The crux of the problem is the claim that the plan, "mostly a mish-mash of previous offered bills, such as that hardy perennial—a balanced budget amendment to the constitution," would create five million jobs. So the fact checker, aka Glenn Kessler, digs down into the methodology used by Republican Sens. Rand Paul, John McCain and Rob Portman to claim that five million figure.
Moira Bagley, a spokesman for Paul, said the figure was derived from three proposals: individual and corporate tax cuts that reduced the top tax rate of 25 percent, which the Heritage Foundation said would boost employment by 1.6 million jobs over the next decade; a tax holiday allowing U.S. companies to return cash held overseas, which a Chamber of Commerce study said would create 2.9 million jobs in two years; and a study by energy consultant Wood MacKenzie, which said allowing access to domestic energy resources and imports of Canadian oil would generate more than 1 million jobs by 2018.

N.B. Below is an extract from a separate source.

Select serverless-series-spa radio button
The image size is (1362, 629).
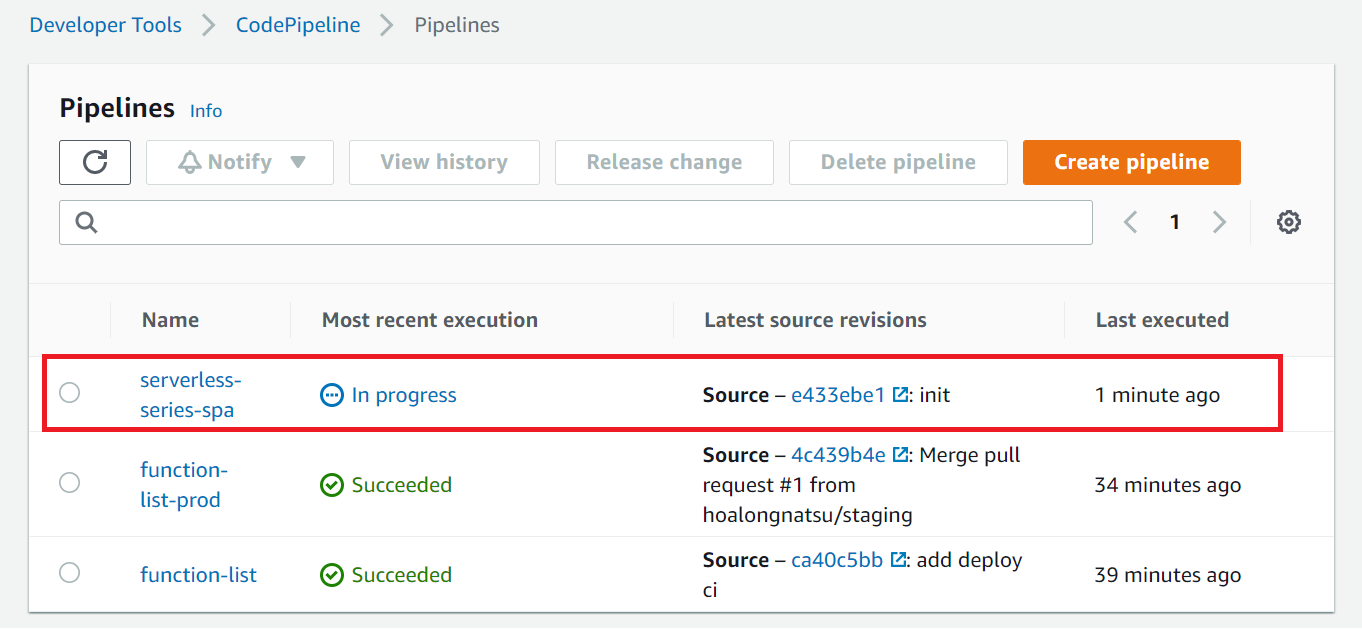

There are several problems with these figures.
And those problems aren't just that they come from the country's leading right-wing think tank, the Chamber of Commerce, and an oil industry flack: none of these studies say anything about creating jobs in the near term. The conclusion:
The 5 million figure cited by Paul, and echoed by other Republicans, is ludicrous. Even if one accepts the studies that came up with the figures, in most cases they indicate the GOP proposals would do little to create jobs in the near future.
The Republicans weren't serious about creating a jobs plan, obviously. They just needed something, anything, out there to say that they had one to answer the White House and Democrats. What they delivered was a load of warmed over right-wing hash.